## MATERIAL PROVIDED
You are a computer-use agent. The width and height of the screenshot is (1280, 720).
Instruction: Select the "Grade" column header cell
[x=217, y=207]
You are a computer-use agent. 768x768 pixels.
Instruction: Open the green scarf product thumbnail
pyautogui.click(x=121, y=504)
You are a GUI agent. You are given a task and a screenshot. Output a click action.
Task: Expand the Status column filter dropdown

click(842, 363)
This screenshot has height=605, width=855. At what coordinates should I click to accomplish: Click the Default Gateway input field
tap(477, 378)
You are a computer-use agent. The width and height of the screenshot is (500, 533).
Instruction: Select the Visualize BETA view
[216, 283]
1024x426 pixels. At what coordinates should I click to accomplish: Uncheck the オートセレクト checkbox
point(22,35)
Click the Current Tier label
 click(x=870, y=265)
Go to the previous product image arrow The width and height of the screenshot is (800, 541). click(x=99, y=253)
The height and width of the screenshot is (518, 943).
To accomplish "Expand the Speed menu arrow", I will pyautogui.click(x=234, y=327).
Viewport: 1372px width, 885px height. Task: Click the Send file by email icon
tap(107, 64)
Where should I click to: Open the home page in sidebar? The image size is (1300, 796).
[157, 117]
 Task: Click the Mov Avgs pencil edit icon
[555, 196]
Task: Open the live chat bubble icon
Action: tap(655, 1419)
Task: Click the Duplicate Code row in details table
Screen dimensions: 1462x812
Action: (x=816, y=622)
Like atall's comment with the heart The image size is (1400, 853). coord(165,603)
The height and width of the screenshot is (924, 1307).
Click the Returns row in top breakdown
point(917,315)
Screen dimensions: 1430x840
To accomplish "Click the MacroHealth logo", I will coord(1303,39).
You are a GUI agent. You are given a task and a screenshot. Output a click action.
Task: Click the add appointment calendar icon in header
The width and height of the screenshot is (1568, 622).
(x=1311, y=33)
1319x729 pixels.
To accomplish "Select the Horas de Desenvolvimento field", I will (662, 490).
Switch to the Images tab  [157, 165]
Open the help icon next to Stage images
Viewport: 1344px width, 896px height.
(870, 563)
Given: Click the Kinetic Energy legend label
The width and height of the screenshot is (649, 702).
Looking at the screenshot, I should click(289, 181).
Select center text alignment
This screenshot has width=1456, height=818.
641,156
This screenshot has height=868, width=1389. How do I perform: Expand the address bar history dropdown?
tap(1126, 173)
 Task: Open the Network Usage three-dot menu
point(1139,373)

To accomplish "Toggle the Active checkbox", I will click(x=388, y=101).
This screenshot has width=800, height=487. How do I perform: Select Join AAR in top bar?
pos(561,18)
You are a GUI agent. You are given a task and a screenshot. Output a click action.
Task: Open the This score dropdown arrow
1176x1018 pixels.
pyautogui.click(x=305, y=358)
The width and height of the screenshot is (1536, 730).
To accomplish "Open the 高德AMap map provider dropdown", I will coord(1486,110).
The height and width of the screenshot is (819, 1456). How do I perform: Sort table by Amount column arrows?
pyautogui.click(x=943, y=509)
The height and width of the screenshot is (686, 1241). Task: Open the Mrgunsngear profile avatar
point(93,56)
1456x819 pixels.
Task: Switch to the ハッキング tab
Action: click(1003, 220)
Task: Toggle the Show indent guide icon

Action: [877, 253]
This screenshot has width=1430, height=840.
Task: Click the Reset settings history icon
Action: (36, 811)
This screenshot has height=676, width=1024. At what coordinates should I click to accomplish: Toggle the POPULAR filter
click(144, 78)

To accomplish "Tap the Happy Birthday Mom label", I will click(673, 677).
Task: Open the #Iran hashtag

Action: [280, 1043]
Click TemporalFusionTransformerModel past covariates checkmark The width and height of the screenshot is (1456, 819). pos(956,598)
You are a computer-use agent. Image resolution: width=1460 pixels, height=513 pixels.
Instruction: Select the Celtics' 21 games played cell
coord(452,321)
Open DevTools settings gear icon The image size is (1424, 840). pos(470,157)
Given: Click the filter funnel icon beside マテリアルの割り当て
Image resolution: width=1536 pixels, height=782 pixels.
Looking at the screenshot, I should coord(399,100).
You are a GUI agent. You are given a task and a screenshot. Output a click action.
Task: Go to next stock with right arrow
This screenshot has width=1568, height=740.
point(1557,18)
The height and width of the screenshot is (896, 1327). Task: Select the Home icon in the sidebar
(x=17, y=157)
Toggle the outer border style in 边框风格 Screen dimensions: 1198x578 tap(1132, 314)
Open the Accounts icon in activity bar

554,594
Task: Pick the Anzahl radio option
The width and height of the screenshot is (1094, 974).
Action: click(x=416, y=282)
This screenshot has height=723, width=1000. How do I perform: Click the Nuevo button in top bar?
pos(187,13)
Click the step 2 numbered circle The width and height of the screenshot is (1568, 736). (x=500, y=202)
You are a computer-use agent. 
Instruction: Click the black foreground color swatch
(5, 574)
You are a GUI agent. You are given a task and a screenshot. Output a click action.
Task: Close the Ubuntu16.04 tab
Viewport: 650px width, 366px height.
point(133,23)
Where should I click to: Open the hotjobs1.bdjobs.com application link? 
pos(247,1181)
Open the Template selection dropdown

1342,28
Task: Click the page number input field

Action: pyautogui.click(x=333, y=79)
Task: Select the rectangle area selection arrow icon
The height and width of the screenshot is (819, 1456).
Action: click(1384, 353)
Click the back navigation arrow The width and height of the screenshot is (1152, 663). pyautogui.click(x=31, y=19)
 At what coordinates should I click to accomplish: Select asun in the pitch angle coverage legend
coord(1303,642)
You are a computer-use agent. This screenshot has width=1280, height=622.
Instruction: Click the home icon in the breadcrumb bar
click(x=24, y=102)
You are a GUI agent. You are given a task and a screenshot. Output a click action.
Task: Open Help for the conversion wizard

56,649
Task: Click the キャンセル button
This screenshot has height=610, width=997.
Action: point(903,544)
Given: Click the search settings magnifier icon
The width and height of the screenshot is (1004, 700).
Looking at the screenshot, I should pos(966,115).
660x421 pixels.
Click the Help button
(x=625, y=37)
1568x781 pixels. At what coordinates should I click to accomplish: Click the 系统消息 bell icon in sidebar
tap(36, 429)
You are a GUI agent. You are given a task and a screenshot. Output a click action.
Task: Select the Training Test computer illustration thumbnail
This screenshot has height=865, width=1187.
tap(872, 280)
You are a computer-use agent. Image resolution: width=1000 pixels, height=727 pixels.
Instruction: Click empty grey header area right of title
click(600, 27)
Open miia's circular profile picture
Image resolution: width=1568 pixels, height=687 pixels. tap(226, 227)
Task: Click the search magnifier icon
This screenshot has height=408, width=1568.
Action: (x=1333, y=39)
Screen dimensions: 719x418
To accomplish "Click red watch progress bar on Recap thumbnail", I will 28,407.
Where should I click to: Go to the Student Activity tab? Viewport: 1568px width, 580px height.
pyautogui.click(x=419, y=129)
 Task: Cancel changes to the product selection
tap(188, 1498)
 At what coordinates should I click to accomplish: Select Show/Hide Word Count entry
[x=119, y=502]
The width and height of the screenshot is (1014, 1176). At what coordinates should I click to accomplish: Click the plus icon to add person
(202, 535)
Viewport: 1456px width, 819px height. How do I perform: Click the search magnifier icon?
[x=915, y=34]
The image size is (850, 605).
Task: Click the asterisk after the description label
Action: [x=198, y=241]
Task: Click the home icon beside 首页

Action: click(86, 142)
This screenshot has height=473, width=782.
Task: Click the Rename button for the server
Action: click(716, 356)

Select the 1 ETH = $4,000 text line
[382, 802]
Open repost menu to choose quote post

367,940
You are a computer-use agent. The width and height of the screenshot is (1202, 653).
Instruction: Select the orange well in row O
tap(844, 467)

## EXERCISE
Rewrite these lines as a Markdown table with two columns, Row and Line. Number each line that isn't blank in order, and give the line in full under Line.

## FINISHED TASK
| Row | Line |
|---|---|
| 1 | You are a computer-use agent. The width and height of the screenshot is (1280, 720). |
| 2 | Instruction: Select the "Grade" column header cell |
| 3 | [x=217, y=207] |
| 4 | You are a computer-use agent. 768x768 pixels. |
| 5 | Instruction: Open the green scarf product thumbnail |
| 6 | pyautogui.click(x=121, y=504) |
| 7 | You are a GUI agent. You are given a task and a screenshot. Output a click action. |
| 8 | Task: Expand the Status column filter dropdown |
| 9 | click(842, 363) |
| 10 | This screenshot has height=605, width=855. At what coordinates should I click to accomplish: Click the Default Gateway input field |
| 11 | tap(477, 378) |
| 12 | You are a computer-use agent. The width and height of the screenshot is (500, 533). |
| 13 | Instruction: Select the Visualize BETA view |
| 14 | [216, 283] |
| 15 | 1024x426 pixels. At what coordinates should I click to accomplish: Uncheck the オートセレクト checkbox |
| 16 | point(22,35) |
| 17 | Click the Current Tier label |
| 18 |  click(x=870, y=265) |
| 19 | Go to the previous product image arrow The width and height of the screenshot is (800, 541). click(x=99, y=253) |
| 20 | The height and width of the screenshot is (518, 943). |
| 21 | To accomplish "Expand the Speed menu arrow", I will pyautogui.click(x=234, y=327). |
| 22 | Viewport: 1372px width, 885px height. Task: Click the Send file by email icon |
| 23 | tap(107, 64) |
| 24 | Where should I click to: Open the home page in sidebar? The image size is (1300, 796). |
| 25 | [157, 117] |
| 26 |  Task: Click the Mov Avgs pencil edit icon |
| 27 | [555, 196] |
| 28 | Task: Open the live chat bubble icon |
| 29 | Action: tap(655, 1419) |
| 30 | Task: Click the Duplicate Code row in details table |
| 31 | Screen dimensions: 1462x812 |
| 32 | Action: (x=816, y=622) |
| 33 | Like atall's comment with the heart The image size is (1400, 853). coord(165,603) |
| 34 | The height and width of the screenshot is (924, 1307). |
| 35 | Click the Returns row in top breakdown |
| 36 | point(917,315) |
| 37 | Screen dimensions: 1430x840 |
| 38 | To accomplish "Click the MacroHealth logo", I will coord(1303,39). |
| 39 | You are a GUI agent. You are given a task and a screenshot. Output a click action. |
| 40 | Task: Click the add appointment calendar icon in header |
| 41 | The width and height of the screenshot is (1568, 622). |
| 42 | (x=1311, y=33) |
| 43 | 1319x729 pixels. |
| 44 | To accomplish "Select the Horas de Desenvolvimento field", I will (662, 490). |
| 45 | Switch to the Images tab  [157, 165] |
| 46 | Open the help icon next to Stage images |
| 47 | Viewport: 1344px width, 896px height. |
| 48 | (870, 563) |
| 49 | Given: Click the Kinetic Energy legend label |
| 50 | The width and height of the screenshot is (649, 702). |
| 51 | Looking at the screenshot, I should click(289, 181). |
| 52 | Select center text alignment |
| 53 | This screenshot has width=1456, height=818. |
| 54 | 641,156 |
| 55 | This screenshot has height=868, width=1389. How do I perform: Expand the address bar history dropdown? |
| 56 | tap(1126, 173) |
| 57 |  Task: Open the Network Usage three-dot menu |
| 58 | point(1139,373) |
| 59 | To accomplish "Toggle the Active checkbox", I will click(x=388, y=101). |
| 60 | This screenshot has width=800, height=487. How do I perform: Select Join AAR in top bar? |
| 61 | pos(561,18) |
| 62 | You are a GUI agent. You are given a task and a screenshot. Output a click action. |
| 63 | Task: Open the This score dropdown arrow |
| 64 | 1176x1018 pixels. |
| 65 | pyautogui.click(x=305, y=358) |
| 66 | The width and height of the screenshot is (1536, 730). |
| 67 | To accomplish "Open the 高德AMap map provider dropdown", I will coord(1486,110). |
| 68 | The height and width of the screenshot is (819, 1456). How do I perform: Sort table by Amount column arrows? |
| 69 | pyautogui.click(x=943, y=509) |
| 70 | The height and width of the screenshot is (686, 1241). Task: Open the Mrgunsngear profile avatar |
| 71 | point(93,56) |
| 72 | 1456x819 pixels. |
| 73 | Task: Switch to the ハッキング tab |
| 74 | Action: click(1003, 220) |
| 75 | Task: Toggle the Show indent guide icon |
| 76 | Action: [877, 253] |
| 77 | This screenshot has width=1430, height=840. |
| 78 | Task: Click the Reset settings history icon |
| 79 | Action: (36, 811) |
| 80 | This screenshot has height=676, width=1024. At what coordinates should I click to accomplish: Toggle the POPULAR filter |
| 81 | click(144, 78) |
| 82 | To accomplish "Tap the Happy Birthday Mom label", I will click(673, 677). |
| 83 | Task: Open the #Iran hashtag |
| 84 | Action: [280, 1043] |
| 85 | Click TemporalFusionTransformerModel past covariates checkmark The width and height of the screenshot is (1456, 819). pos(956,598) |
| 86 | You are a computer-use agent. Image resolution: width=1460 pixels, height=513 pixels. |
| 87 | Instruction: Select the Celtics' 21 games played cell |
| 88 | coord(452,321) |
| 89 | Open DevTools settings gear icon The image size is (1424, 840). pos(470,157) |
| 90 | Given: Click the filter funnel icon beside マテリアルの割り当て |
| 91 | Image resolution: width=1536 pixels, height=782 pixels. |
| 92 | Looking at the screenshot, I should coord(399,100). |
| 93 | You are a GUI agent. You are given a task and a screenshot. Output a click action. |
| 94 | Task: Go to next stock with right arrow |
| 95 | This screenshot has width=1568, height=740. |
| 96 | point(1557,18) |
| 97 | The height and width of the screenshot is (896, 1327). Task: Select the Home icon in the sidebar |
| 98 | (x=17, y=157) |
| 99 | Toggle the outer border style in 边框风格 Screen dimensions: 1198x578 tap(1132, 314) |
| 100 | Open the Accounts icon in activity bar |
| 101 | 554,594 |
| 102 | Task: Pick the Anzahl radio option |
| 103 | The width and height of the screenshot is (1094, 974). |
| 104 | Action: click(x=416, y=282) |
| 105 | This screenshot has height=723, width=1000. How do I perform: Click the Nuevo button in top bar? |
| 106 | pos(187,13) |
| 107 | Click the step 2 numbered circle The width and height of the screenshot is (1568, 736). (x=500, y=202) |
| 108 | You are a computer-use agent.  |
| 109 | Instruction: Click the black foreground color swatch |
| 110 | (5, 574) |
| 111 | You are a GUI agent. You are given a task and a screenshot. Output a click action. |
| 112 | Task: Close the Ubuntu16.04 tab |
| 113 | Viewport: 650px width, 366px height. |
| 114 | point(133,23) |
| 115 | Where should I click to: Open the hotjobs1.bdjobs.com application link?  |
| 116 | pos(247,1181) |
| 117 | Open the Template selection dropdown |
| 118 | 1342,28 |
| 119 | Task: Click the page number input field |
| 120 | Action: pyautogui.click(x=333, y=79) |
| 121 | Task: Select the rectangle area selection arrow icon |
| 122 | The height and width of the screenshot is (819, 1456). |
| 123 | Action: click(1384, 353) |
| 124 | Click the back navigation arrow The width and height of the screenshot is (1152, 663). pyautogui.click(x=31, y=19) |
| 125 |  At what coordinates should I click to accomplish: Select asun in the pitch angle coverage legend |
| 126 | coord(1303,642) |
| 127 | You are a computer-use agent. This screenshot has width=1280, height=622. |
| 128 | Instruction: Click the home icon in the breadcrumb bar |
| 129 | click(x=24, y=102) |
| 130 | You are a GUI agent. You are given a task and a screenshot. Output a click action. |
| 131 | Task: Open Help for the conversion wizard |
| 132 | 56,649 |
| 133 | Task: Click the キャンセル button |
| 134 | This screenshot has height=610, width=997. |
| 135 | Action: point(903,544) |
| 136 | Given: Click the search settings magnifier icon |
| 137 | The width and height of the screenshot is (1004, 700). |
| 138 | Looking at the screenshot, I should pos(966,115). |
| 139 | 660x421 pixels. |
| 140 | Click the Help button |
| 141 | (x=625, y=37) |
| 142 | 1568x781 pixels. At what coordinates should I click to accomplish: Click the 系统消息 bell icon in sidebar |
| 143 | tap(36, 429) |
| 144 | You are a GUI agent. You are given a task and a screenshot. Output a click action. |
| 145 | Task: Select the Training Test computer illustration thumbnail |
| 146 | This screenshot has height=865, width=1187. |
| 147 | tap(872, 280) |
| 148 | You are a computer-use agent. Image resolution: width=1000 pixels, height=727 pixels. |
| 149 | Instruction: Click empty grey header area right of title |
| 150 | click(600, 27) |
| 151 | Open miia's circular profile picture |
| 152 | Image resolution: width=1568 pixels, height=687 pixels. tap(226, 227) |
| 153 | Task: Click the search magnifier icon |
| 154 | This screenshot has height=408, width=1568. |
| 155 | Action: (x=1333, y=39) |
| 156 | Screen dimensions: 719x418 |
| 157 | To accomplish "Click red watch progress bar on Recap thumbnail", I will 28,407. |
| 158 | Where should I click to: Go to the Student Activity tab? Viewport: 1568px width, 580px height. |
| 159 | pyautogui.click(x=419, y=129) |
| 160 |  Task: Cancel changes to the product selection |
| 161 | tap(188, 1498) |
| 162 |  At what coordinates should I click to accomplish: Select Show/Hide Word Count entry |
| 163 | [x=119, y=502] |
| 164 | The width and height of the screenshot is (1014, 1176). At what coordinates should I click to accomplish: Click the plus icon to add person |
| 165 | (202, 535) |
| 166 | Viewport: 1456px width, 819px height. How do I perform: Click the search magnifier icon? |
| 167 | [x=915, y=34] |
| 168 | The image size is (850, 605). |
| 169 | Task: Click the asterisk after the description label |
| 170 | Action: [x=198, y=241] |
| 171 | Task: Click the home icon beside 首页 |
| 172 | Action: click(86, 142) |
| 173 | This screenshot has height=473, width=782. |
| 174 | Task: Click the Rename button for the server |
| 175 | Action: click(716, 356) |
| 176 | Select the 1 ETH = $4,000 text line |
| 177 | [382, 802] |
| 178 | Open repost menu to choose quote post |
| 179 | 367,940 |
| 180 | You are a computer-use agent. The width and height of the screenshot is (1202, 653). |
| 181 | Instruction: Select the orange well in row O |
| 182 | tap(844, 467) |